This week, the US dollar is likely to trade in a corridor across the market, waiting for the meetings of the ECB and the Fed. In the coming days we do not expect drastic changes in the mood of investors because of the relatively small array of expected economic data, as well as the celebration of Thanksgiving in the US on Thursday.
Last week we bought 7 binary options on currency pairs with the US dollar. Our outlook for the US currency was virtually neutral: 4 binary options were bought in favor of the dollar, and 3 – against. Markets are awaiting for the Fed’s decision on interest rates, so we can hardly expect any sudden movements of the US dollar until December 16.
Traders Are Waiting for ECB Meeting
As for the euro, last week, the ECB continued to prepare investors to take new stimulus measures.
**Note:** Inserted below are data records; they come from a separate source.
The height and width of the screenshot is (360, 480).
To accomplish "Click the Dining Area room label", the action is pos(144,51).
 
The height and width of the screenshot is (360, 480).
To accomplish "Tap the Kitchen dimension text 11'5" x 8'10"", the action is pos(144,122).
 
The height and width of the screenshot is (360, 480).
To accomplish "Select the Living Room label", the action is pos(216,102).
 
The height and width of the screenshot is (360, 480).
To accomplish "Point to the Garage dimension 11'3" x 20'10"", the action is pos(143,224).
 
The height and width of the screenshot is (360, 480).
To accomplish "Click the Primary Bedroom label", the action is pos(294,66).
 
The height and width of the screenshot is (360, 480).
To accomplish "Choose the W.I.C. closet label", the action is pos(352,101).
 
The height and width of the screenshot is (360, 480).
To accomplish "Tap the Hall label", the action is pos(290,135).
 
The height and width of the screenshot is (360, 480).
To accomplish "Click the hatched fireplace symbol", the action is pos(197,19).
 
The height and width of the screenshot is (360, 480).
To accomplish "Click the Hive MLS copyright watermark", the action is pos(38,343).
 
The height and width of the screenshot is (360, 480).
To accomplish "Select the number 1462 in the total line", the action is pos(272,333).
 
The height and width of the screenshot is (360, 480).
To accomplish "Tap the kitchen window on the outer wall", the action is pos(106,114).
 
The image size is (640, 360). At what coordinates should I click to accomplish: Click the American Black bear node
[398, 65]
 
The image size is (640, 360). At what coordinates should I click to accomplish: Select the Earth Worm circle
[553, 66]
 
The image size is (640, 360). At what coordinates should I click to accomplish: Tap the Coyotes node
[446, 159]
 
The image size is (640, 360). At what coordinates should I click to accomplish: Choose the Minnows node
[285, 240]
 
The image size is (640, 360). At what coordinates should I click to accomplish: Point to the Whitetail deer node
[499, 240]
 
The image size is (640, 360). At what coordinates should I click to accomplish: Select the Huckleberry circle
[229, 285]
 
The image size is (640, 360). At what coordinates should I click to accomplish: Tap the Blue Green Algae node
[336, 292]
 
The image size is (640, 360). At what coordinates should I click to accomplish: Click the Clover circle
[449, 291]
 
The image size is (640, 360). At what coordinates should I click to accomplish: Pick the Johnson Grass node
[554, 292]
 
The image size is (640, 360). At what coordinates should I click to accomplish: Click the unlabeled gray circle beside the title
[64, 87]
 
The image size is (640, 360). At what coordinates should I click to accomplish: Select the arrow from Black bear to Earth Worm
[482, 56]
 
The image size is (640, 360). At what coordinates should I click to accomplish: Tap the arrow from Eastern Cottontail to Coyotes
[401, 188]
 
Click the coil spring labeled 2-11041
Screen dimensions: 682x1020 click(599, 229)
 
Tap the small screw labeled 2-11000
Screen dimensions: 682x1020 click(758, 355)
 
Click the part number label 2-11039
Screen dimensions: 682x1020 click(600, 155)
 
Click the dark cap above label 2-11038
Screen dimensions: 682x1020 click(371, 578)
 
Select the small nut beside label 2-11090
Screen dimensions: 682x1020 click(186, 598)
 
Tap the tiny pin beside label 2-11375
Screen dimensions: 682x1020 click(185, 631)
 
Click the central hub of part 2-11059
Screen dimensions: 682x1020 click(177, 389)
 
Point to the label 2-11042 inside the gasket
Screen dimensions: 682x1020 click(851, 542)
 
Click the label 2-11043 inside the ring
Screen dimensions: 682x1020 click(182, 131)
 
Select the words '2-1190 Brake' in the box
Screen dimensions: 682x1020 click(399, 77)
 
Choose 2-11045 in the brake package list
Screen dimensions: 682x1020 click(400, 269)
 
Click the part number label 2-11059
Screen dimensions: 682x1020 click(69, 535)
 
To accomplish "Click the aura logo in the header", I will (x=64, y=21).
Mr. Draghi again hastened to demonstrate determination and to convince the market that the ECB has the necessary tools to stimulate inflation and output to the target level. We doubt that the ECB wants to take a risk and to maintain the status quo at the upcoming December meeting that is likely will lead to a sharp rise in the euro and a blow to the inflationary expectations. The time remaining before the December meeting of both central banks, EURUSD is likely to trade quite differently, however, bullish attempts can be used for Put binary options buying.
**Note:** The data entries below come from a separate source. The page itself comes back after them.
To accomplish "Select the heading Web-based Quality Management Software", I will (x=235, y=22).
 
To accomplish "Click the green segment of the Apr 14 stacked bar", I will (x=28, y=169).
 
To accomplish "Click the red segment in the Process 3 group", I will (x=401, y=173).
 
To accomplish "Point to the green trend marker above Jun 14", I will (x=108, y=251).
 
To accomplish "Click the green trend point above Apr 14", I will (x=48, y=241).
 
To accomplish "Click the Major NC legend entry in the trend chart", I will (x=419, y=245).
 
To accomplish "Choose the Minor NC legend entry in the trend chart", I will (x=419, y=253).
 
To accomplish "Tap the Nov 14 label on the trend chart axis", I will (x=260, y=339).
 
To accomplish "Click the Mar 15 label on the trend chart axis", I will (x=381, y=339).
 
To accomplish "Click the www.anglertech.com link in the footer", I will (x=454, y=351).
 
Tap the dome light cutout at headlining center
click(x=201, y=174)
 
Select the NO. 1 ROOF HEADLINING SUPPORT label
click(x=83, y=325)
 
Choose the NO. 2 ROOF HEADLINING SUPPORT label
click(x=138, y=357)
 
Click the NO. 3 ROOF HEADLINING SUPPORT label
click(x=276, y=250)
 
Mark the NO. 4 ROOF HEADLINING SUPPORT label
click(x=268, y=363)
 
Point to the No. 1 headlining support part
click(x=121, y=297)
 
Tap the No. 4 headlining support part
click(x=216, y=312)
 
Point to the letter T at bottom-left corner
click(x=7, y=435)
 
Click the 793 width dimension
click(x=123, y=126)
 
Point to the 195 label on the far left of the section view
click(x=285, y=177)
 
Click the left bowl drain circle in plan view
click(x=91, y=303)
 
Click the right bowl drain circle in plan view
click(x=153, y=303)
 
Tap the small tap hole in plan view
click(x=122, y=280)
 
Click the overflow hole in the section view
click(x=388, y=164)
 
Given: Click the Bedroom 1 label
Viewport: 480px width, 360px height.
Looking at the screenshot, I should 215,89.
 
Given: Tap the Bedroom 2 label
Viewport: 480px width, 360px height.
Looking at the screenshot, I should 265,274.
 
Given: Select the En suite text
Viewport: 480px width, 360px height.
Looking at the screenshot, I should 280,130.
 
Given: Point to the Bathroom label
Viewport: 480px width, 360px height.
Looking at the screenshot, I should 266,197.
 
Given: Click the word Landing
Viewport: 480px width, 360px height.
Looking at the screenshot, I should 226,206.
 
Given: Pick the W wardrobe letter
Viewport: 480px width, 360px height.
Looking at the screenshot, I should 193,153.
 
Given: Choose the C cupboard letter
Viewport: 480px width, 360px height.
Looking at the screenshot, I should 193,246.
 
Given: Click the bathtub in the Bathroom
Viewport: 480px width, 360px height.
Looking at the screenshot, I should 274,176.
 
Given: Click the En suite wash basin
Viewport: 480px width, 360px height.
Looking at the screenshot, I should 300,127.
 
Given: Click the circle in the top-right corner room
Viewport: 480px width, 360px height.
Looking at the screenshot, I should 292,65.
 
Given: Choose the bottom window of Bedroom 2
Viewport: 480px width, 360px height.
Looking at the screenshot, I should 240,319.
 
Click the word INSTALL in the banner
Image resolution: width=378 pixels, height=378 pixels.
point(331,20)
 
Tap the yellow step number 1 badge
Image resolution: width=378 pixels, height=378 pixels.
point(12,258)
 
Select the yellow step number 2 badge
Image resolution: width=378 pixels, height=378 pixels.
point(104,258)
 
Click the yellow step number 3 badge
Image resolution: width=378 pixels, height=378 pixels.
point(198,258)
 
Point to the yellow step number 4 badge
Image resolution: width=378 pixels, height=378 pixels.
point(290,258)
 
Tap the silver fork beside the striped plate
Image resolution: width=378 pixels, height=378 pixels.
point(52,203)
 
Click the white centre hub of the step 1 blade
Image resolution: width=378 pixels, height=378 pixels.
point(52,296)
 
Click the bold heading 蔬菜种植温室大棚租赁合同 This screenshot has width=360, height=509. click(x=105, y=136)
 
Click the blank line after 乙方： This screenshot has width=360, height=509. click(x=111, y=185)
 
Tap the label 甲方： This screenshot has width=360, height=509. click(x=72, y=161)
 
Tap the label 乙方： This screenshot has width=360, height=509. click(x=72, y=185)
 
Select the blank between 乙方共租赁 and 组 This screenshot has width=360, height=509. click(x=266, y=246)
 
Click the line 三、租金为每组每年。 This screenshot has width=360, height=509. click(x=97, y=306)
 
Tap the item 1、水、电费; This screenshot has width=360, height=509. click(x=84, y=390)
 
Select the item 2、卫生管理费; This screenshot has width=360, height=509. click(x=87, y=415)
We traded a single European currency not so often as the US dollar last week. Of the 13 opened positions, we have bought 5 options on currency pairs with the euro. At the same time, we bought 2 Call binary options on EUR and 3 – Put options. Our forecast for the euro as well as the US dollar was close to neutral, as traders expect the ECB meeting next week, so we expect the European currency trading in the current price range.
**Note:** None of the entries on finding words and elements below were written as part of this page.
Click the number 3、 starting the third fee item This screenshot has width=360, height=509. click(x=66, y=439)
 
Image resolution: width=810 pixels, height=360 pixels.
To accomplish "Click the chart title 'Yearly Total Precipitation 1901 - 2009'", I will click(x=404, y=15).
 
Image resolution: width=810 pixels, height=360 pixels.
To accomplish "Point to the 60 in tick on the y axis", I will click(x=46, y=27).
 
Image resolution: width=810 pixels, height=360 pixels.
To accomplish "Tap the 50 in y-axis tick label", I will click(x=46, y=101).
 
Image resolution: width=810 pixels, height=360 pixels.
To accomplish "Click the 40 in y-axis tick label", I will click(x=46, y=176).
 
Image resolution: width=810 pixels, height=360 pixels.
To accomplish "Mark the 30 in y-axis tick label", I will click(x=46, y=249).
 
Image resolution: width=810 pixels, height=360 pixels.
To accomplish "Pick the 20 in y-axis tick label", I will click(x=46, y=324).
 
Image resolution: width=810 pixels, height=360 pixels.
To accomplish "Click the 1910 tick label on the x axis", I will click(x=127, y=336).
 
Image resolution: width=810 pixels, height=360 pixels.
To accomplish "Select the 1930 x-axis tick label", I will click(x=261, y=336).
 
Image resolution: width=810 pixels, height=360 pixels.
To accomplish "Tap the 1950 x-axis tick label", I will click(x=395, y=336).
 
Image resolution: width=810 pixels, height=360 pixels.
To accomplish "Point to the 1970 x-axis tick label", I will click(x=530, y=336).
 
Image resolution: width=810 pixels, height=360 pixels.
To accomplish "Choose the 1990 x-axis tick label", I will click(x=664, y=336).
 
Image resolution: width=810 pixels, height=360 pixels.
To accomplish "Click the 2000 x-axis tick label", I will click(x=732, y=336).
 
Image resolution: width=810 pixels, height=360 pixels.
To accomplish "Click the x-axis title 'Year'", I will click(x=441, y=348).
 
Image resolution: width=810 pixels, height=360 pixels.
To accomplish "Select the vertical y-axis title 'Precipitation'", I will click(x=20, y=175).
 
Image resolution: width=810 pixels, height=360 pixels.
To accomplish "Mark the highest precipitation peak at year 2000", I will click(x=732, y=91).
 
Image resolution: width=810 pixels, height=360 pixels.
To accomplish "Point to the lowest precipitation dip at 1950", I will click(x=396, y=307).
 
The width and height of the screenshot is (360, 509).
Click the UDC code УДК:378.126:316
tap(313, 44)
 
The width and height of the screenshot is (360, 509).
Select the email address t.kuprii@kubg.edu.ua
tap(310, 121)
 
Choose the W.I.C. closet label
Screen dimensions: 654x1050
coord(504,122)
Yen Remains under Pressure
Last Friday, as might be expected, the Bank of Japan has left annual asset purchase program at 80 trillion yen and Mr. Kuroda rather optimistically estimated the economic and inflation prospects. In particular, the head BoJ predicts growth of inflation expectations in the long term. However, he also stressed that it is necessary to accelerate the pace of wage growth. In any case, it is clear that the Bank of Japan keeps space for more decisive action on the monetary front. Given the downside risks of inflation, we forecast the adoption of additional stimulus measures by the Japanese central bank before the end of this year.
As well as the euro, we bought 5 binary options on the pairs with the Japanese yen, however, in contrast to the US dollar and the euro, we had a steady bullish outlook for the Japanese currency: 4 binary options were bought in favor of the yen and 1 – against. Despite the fact that the outlook for the Japanese currency against the background of a possible easing by the Bank of Japan looks bleak, the yen looked significantly oversold last week, which gave us a reason to consider buying a Calls on it.
This week, investors will focus on inflation data, which may disappoint given the sluggishness of the Japanese economy. The expectations of new stimulus action from the BoJ as well as the relative stability of demand for risk should put pressure on the yen and lead to its decline against other major currencies, especially the US dollar.
Aussie Recovery Will be Short-lived
Australian dollar continues to climb and the changes in the technical situation favors of the upper boundary restoration in the consolidation range of the last few weeks in the area of 0.7345, a break above which would be a good sign for the bulls and suggests the possibility of a further correction to the levels in the range between 0.7500 and 0.7600. The balance of short-term risk is biased in favor of the growth to 0.7400, but it is believed that there aren’t reasons to expect a more significant improvement in the dynamics of the Australian currency. The increase is due to the rebalancing of traders positions in Aussie and runs counter to the dynamics of commodity prices.
We have bought 3 binary options on the Australian dollar amid mostly negative outlook in relation not only to the Australian currency, but the entire block of commodity currencies because of bad signals originating from China.
The situation in China does not give a reason to wait for a change of trend, it is worth to keep in mind that attempts to develop a sustainable recovery of the AUD is likely to be negatively perceived in the RBA. The market is underestimating the risks of rate cuts in Australia on the background of a further deceleration in economic activity in Asia and the fall in commodity prices.